It is insanely crazy. EVERY time I sit down for a planned late night of pouring over books, some poor animal just happens to cross my path. IT IS GETTING RIDICULOUS. It's happening way too often to be coincidence too.
Fourth grade, it was a baby bird that fell outside my window while I was attempting to write a masterpiece on my piano. Of course I went and got it and attempted to mash a worm and feed it at 9 at night, but well, that didn't work so well.

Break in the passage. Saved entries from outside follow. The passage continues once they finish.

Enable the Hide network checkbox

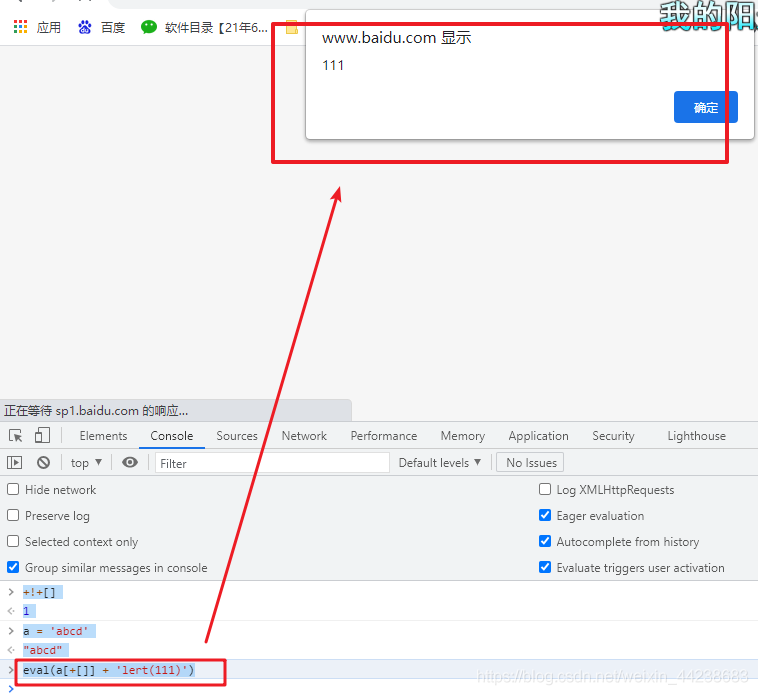[x=13, y=490]
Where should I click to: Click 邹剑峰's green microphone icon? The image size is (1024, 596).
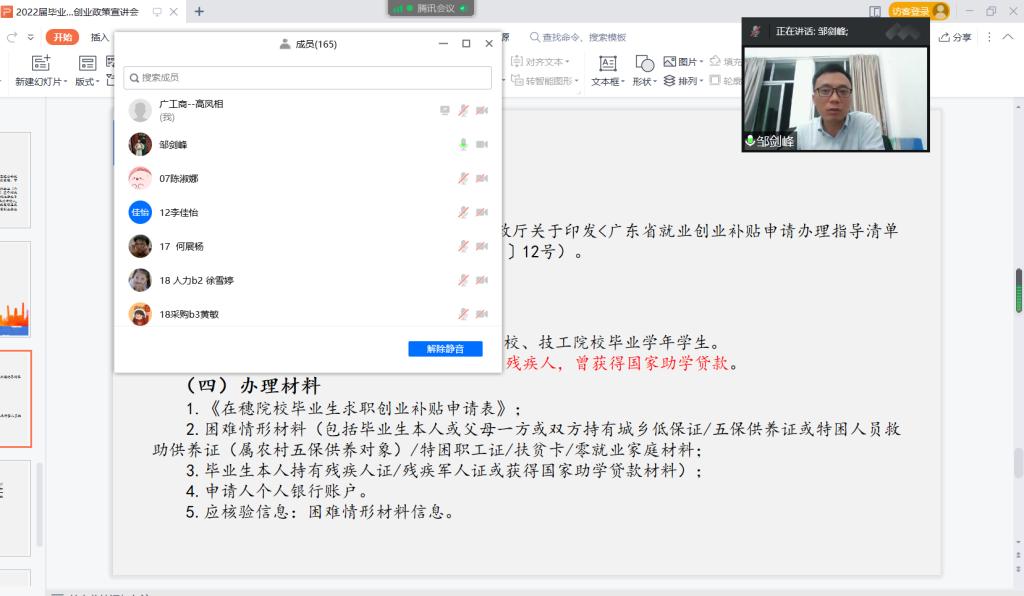463,145
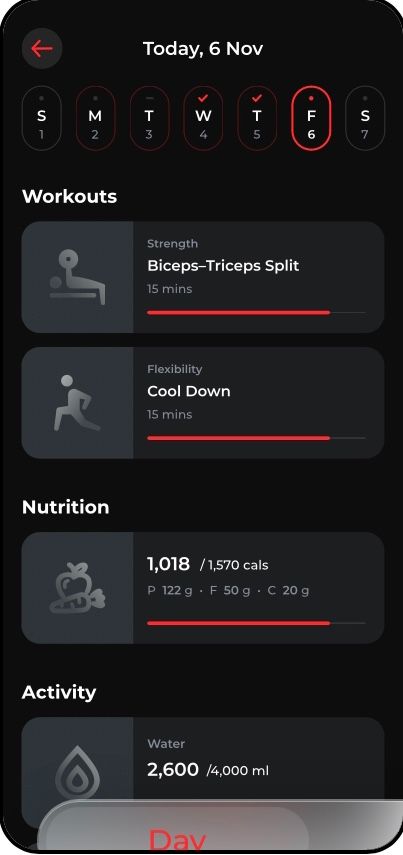Open the Cool Down workout card

[x=203, y=403]
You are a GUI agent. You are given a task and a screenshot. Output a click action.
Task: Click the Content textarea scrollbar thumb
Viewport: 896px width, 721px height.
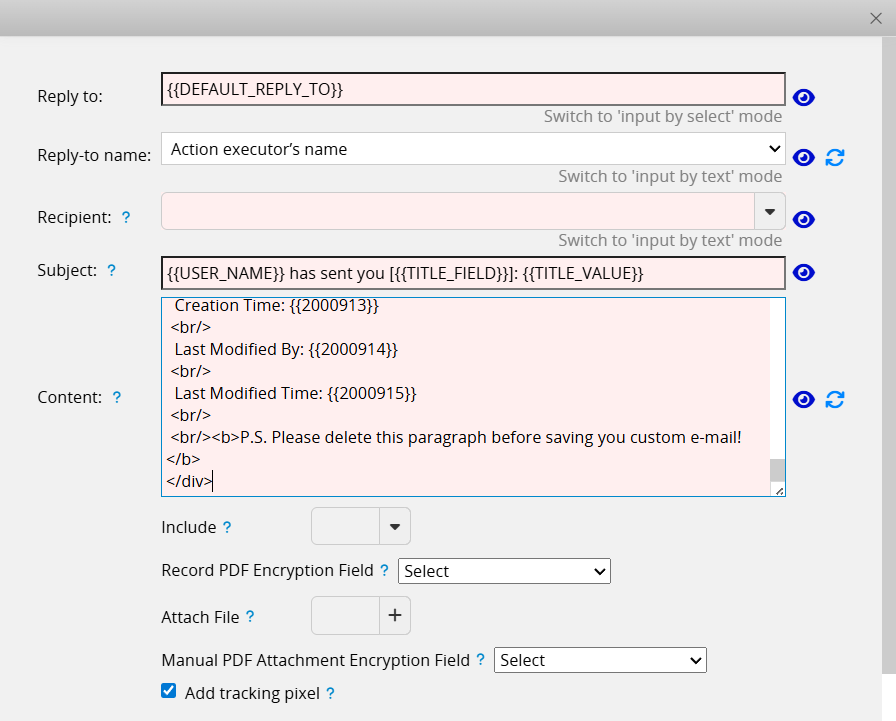coord(777,470)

Middle school it was my crazy cat that dumped her babies from the ceiling rafters of our garage onto the floor. High school my damn bird got away at like 2 in the morning as I'm writing journal entries for that large summer project we always got for AP english. I'm sitting there and my damn bird just fucking flies by my side window and of course I got and chase it down. It was successful but it took an hour and a half. College, junior year I sit down to write a paper that takes me four hours longer than I had anticipated. FOUR HOURS. I end up being harranged by kitten meowing in my chimney and of course go and rescue that at 3 in the morning and spend an hour trying to find out what the hell to do with it, and another hour fuming over the fact the SPCA emergency officer told me to bring it in in the morning and in the meantime but it in a blanket by a clock and give it tuna juice. TUNA JUICE. why don't they just come get it?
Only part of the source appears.